A Short History of Anarchism
- Freedom Press reprint
- Author: Max Nettlau
- Original title: La anarquía a través de los tiempos
- Translator: Ida Pilat Isca
- Language: Spanish
- Subject: History of anarchism
- Publisher: Maucci, Freedom Press
- Publication date: 1935
- Published in English: 1996
- Pages: 349 (Spanish 1st ed.)

= A Short History of Anarchism =

1932 book

A Short History of Anarchism is a history of anarchism by Max Nettlau.

== Contents ==

The book outlines the development of anarchism internationally from 1789 to 1934. It covers individuals, organizations, and periodicals.

== Publication ==

Freedom Press published A Short History of Anarchism in 1996. The text is a translation of Historia de la anarquía (in Spanish), which itself had been edited from La anarquía a través de los tiempos.

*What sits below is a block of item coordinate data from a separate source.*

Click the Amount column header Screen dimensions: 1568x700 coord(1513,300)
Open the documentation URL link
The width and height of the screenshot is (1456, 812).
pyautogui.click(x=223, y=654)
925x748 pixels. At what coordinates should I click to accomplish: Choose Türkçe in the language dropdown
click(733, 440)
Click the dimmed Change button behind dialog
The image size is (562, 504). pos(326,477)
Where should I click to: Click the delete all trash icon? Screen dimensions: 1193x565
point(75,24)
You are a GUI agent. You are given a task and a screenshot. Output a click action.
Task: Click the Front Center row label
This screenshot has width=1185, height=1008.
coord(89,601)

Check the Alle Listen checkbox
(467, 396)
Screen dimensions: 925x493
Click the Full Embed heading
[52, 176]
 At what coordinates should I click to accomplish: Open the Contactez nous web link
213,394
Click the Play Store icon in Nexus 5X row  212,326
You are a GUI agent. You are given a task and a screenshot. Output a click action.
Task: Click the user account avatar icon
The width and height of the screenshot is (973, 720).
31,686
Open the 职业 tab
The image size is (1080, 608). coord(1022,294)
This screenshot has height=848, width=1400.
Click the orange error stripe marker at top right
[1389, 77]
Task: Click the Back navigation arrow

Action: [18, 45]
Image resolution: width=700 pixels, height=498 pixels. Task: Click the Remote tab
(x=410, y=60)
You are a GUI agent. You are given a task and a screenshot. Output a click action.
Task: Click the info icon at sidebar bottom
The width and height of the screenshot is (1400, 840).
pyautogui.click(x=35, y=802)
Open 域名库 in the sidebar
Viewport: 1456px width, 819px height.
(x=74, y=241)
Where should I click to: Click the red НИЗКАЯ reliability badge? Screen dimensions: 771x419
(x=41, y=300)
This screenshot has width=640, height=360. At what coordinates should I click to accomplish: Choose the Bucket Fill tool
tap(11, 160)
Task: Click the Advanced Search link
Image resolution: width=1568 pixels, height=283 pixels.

The original, which translates as "Anarchy in the Course of Time", was published in Barcelona in 1935 by Maucci, summarizing Nettlau's prior German print publications covering 1864–1886. He added six chapters to summarize 1886 to 1935. Nettlau did not finish nevertheless publish his history of anarchism at his death but the book samples from that work. Subsequent translated editions include Swedish (1954), Italian (1964), and French (1971).

== Reception ==

Closer to a biobibliography than an academic history, Nettlau shows intimate knowledge of the anarchist movement and personalities, but is more partisan and passionate in tone than detached and analytical. Revue française de science politique described the book as indispensable for anarchist studies.